For the following reasons, defendant’s motion is granted in part. Contrary to the government’s claim, the legal interests of individual defendants are not fully served by PPC’s corporate counsel, especially in a § 1345 action that features the looming presence of an ongoing, parallel criminal probe. As a matter of fairness, individual defendants merit separate and independent legal counsel to defend themselves. To the extent each defendant establishes he or she can obtain counsel only if restrained assets are released, I will consider proposals to fund reasonable attorney’s fees not to exceed $250 per hour, subject to judicial review and approval on a monthly basis.

*437 I. Introduction

On February 21, 2006, the Hon. John R. Padova, United States District Court Judge, entered an Amended Temporary Restraining Order (“TRO”) under § 1345 enjoining PPC’s business operations and restraining approximately $10.1 million. The TRO was converted to a Stipulated Preliminary Injunction Order on April 7, 2006. The government established probable cause that the restrained property relates to a scheme in which PPC processed unsigned bank drafts procured through consumer fraud.

The government’s Amended Verified Complaint for Injunctive Relief, filed July 6, 2006, alleges PPC processed $50 million of victims’ “fraud-tainted money” for various merchant-clients engaged in telemarketing, direct marketing, and mail solicitations between April, 2005 and December, 2005. The government seeks to permanently enjoin defendants from alleged unlawful activities and to preserve sufficient property as restitution for the alleged victims. PPC contends, however, only about $2 million was derived from the alleged fraud detailed in the government’s complaint, and that individual defendants received net profit of only $4.5 million from all of PPC’s various ventures. It claims the government’s restraint of $10.1 million under § 1345 far exceeds the amount the government could expect to restrain if it prevailed on the merits. Thus, PPC should be permitted to exercise its lawful right to indemnify its agents from and against all claims and demands in this case.

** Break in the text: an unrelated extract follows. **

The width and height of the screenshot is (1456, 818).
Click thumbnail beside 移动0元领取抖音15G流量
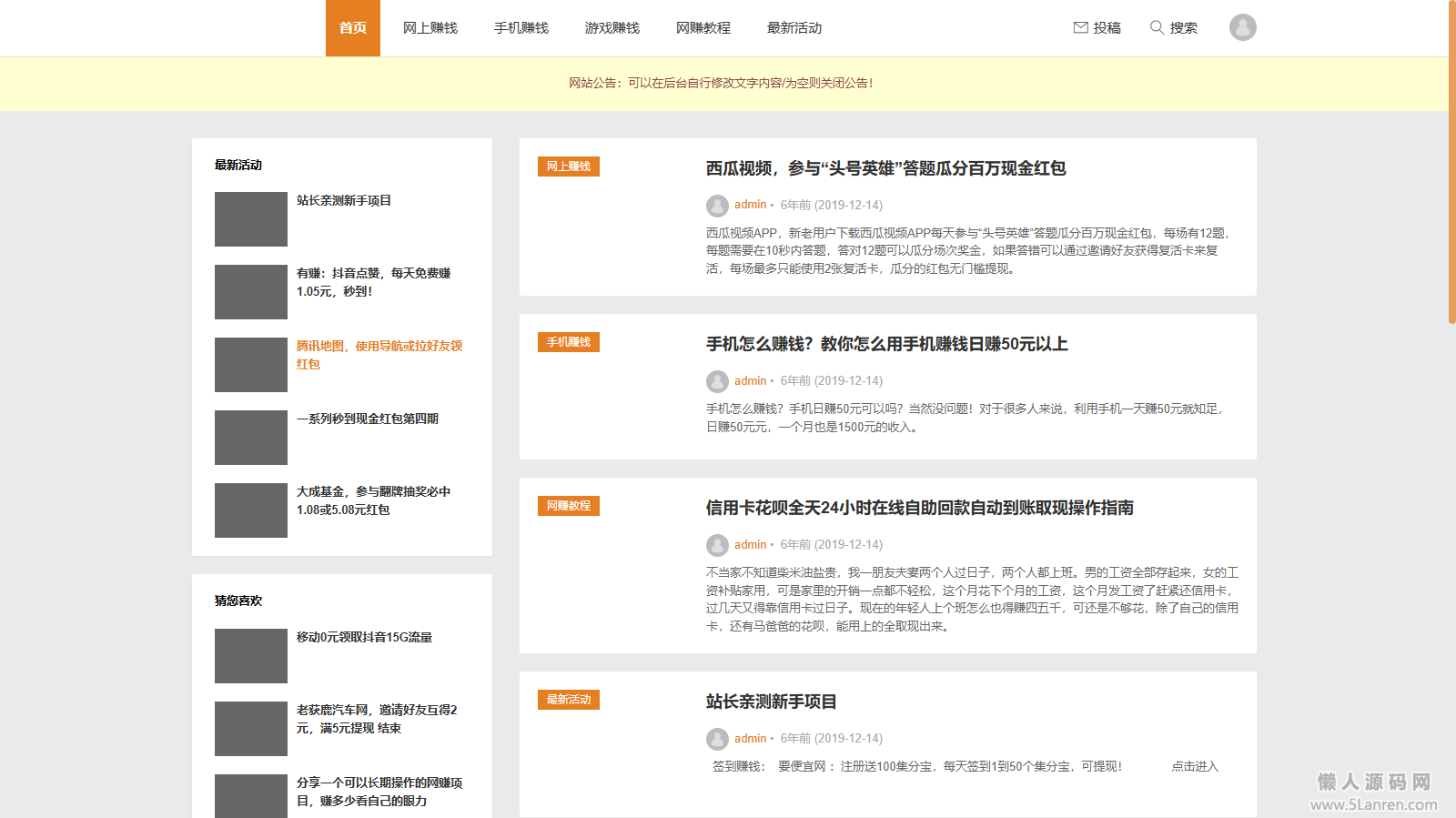tap(251, 656)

Since April, 2006, judicial orders have authorized release of nearly $800,000 in restrained property, involving a variety of expenses, including: corporate legal bills ($385,000), business operations approved by the restraining order ($186,000), fees to pay the third-party monitor of the business ($69,000), and customer refunds ($120,000). Although the monitor has recommended PPC be placed in receivership, an issue scheduled for resolution on August 21, 2006, significant corporate legal fees are anticipated as the parties prepare for an October 5, 2006 final hearing on the government’s § 1345 complaint.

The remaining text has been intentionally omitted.